Sistema de agendamento eletrônico tem tempo de espera entre marcação e atendimento que supera os 45 dias determinados em lei

O Ministério Público Federal em Santos está investigando o atraso no agendamento de atendimento de segurados da Previdência Social que queiram solicitar ao INSS o benefício de aposentadoria e o amparo assistencial destinado a idosos e portadores de deficiência.

Um dos procedimentos que apuram a deficiência no serviço do INSS foi instaurado por determinação da própria Procuradoria da República em Santos e o outro teve início após solicitação da Defensoria Pública da União na região. Nos dois casos havia notícia de que o tempo de espera entre o agendamento eletrônico feito por meio da internet (http://www.mps.gov.br), do telefone 135 ou qualquer outro método que seja criado, e o atendimento efetivo em uma agência da Previdência Social na baixada santista era bem superior ao previsto em lei para a apreciação do pedido de concessão.
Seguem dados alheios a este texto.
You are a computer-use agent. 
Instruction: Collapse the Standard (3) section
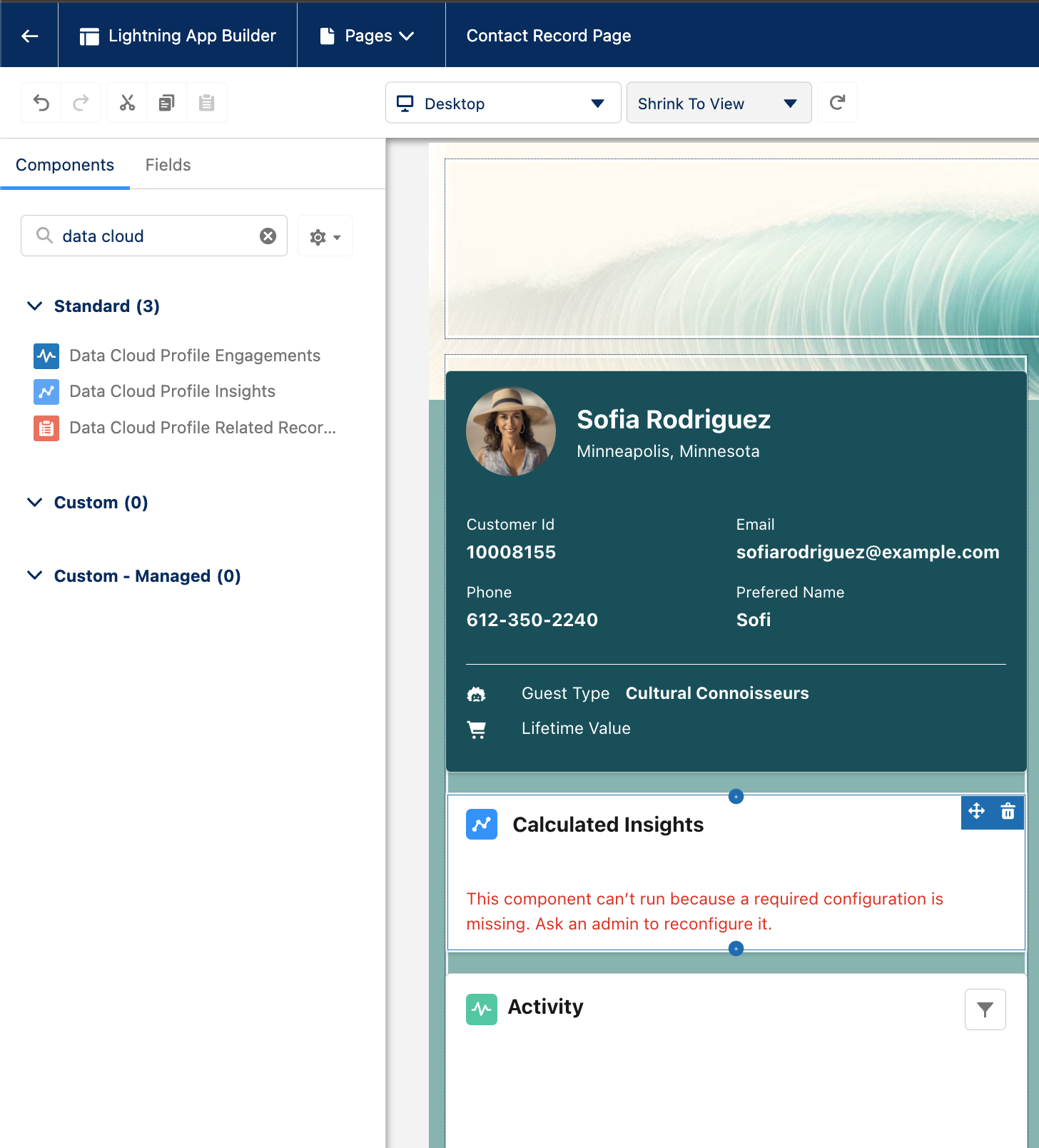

Para avaliar as providências a serem adotadas para eliminar a fila virtual formada para atender aos segurados, em especial com relação aos que estejam em situação de risco social, os procuradores da República Antônio Arthur Barros Mendes e Luis Eduardo Marrocos de Araújo convocaram a Gerente Executiva do INSS Ivete Rocha Bittencourt para reunião, ocorrida na segunda-feira, dia 25.
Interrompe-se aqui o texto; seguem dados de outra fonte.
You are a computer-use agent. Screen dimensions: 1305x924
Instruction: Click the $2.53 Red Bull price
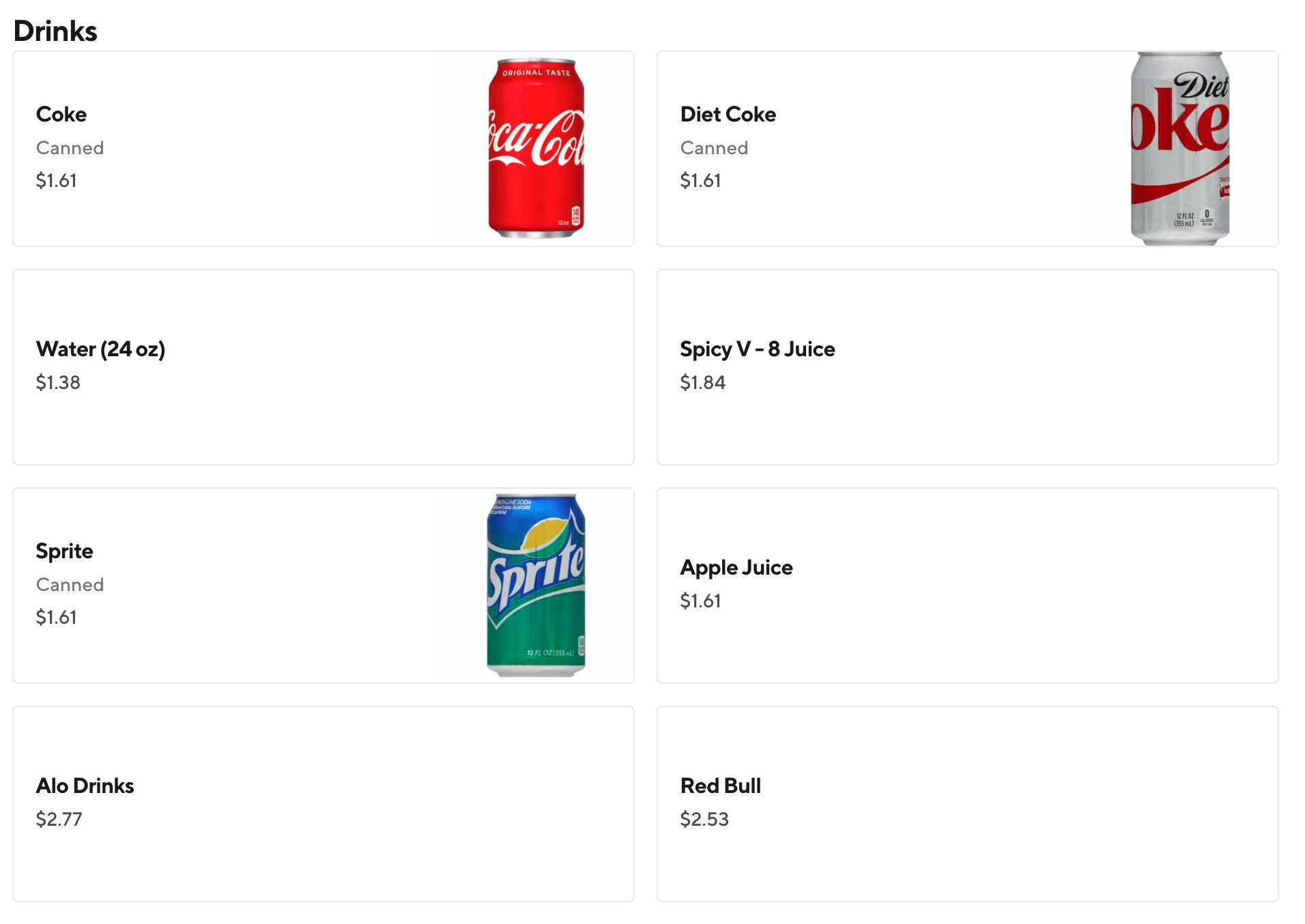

A Gerente Executiva apresentou esclarecimentos e forneceu dados sobre o agendamento eletrônico na região, reconhecendo a existência das deficiências apontadas. Informou, porém, que o INSS vem adotando várias ações para diminuir o tempo de espera do segurado pelo atendimento, que foram estabelecidas num plano elaborado em abril de 2007 e que, segundo Ivete Bittencourt, teriam trazido melhorias para o sistema.
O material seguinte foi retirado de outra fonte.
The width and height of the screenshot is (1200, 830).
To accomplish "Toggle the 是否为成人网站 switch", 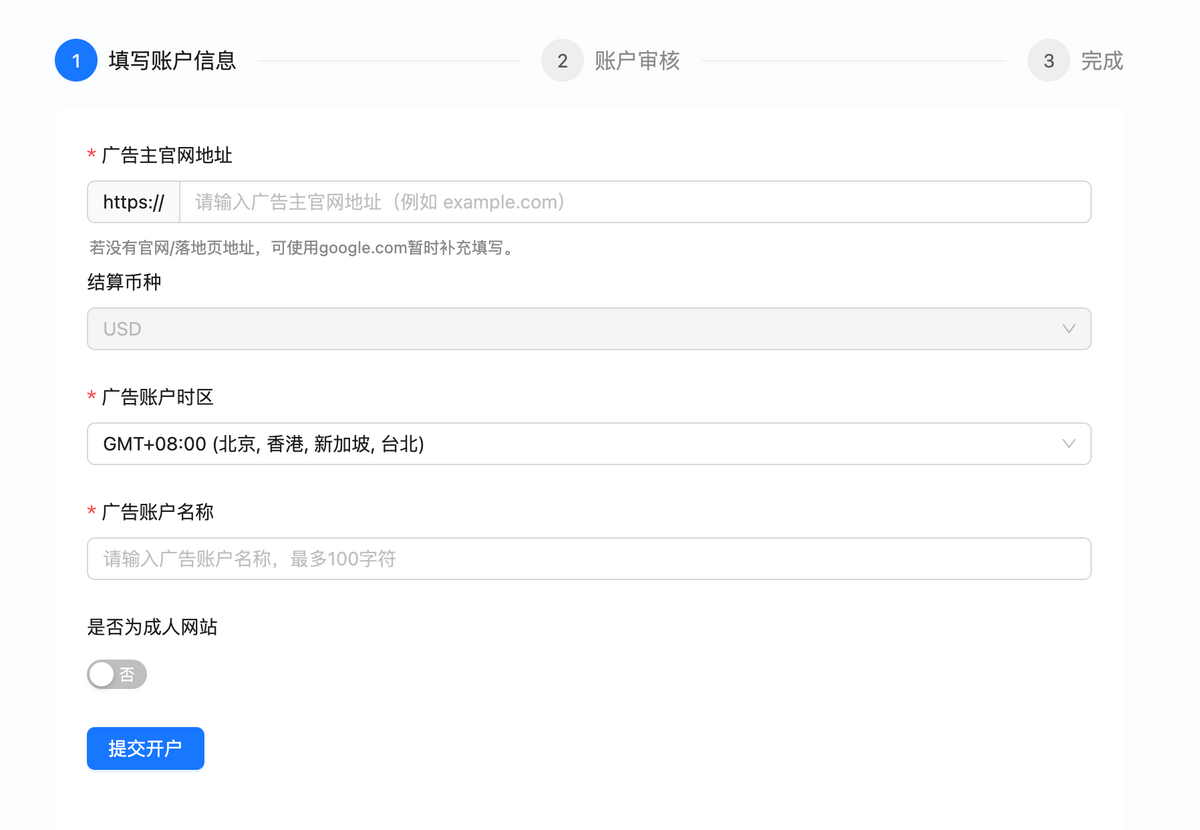I will (117, 675).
Na reunião ficou deliberado que a Gerência Executiva apresentará dados estatísticos e informações adicionais no prazo de dez dias. Com a análise dessa documentação os procuradores da República pretendem definir as próximas etapas das apurações, inclusive se acionarão o INSS judicialmente para solucionar os problemas, como ocorreu recentemente na Procuradoria da República da capital.

REABILITAÇÃO PROFISSIONAL - Na mesma reunião também foi discutida a situação do serviço de reabilitação profissional nas agências do INSS na baixada santista, que também é investigada pelo Ministério Público Federal em Santos.

Embora seja dever da autarquia garantir a todos os segurados incapacitados para o trabalho meios de reeducação e readaptação profissional para retorno ao mercado de trabalho, as apurações indicam que vem ocorrendo a desativação gradual desse setor da autarquia. Entre as irregularidades, não há profissionais de várias especialidades que deveriam atender os segurados e existem filas de espera para freqüentar cursos de recapacitação.

Além dos documentos apresentados à Procuradoria da República na reunião, a Gerente Executiva do INSS fornecerá informações suplementares em dez dias, para melhor instrução do procedimento investigatório e análise do procurador da República que conduz os trabalhos.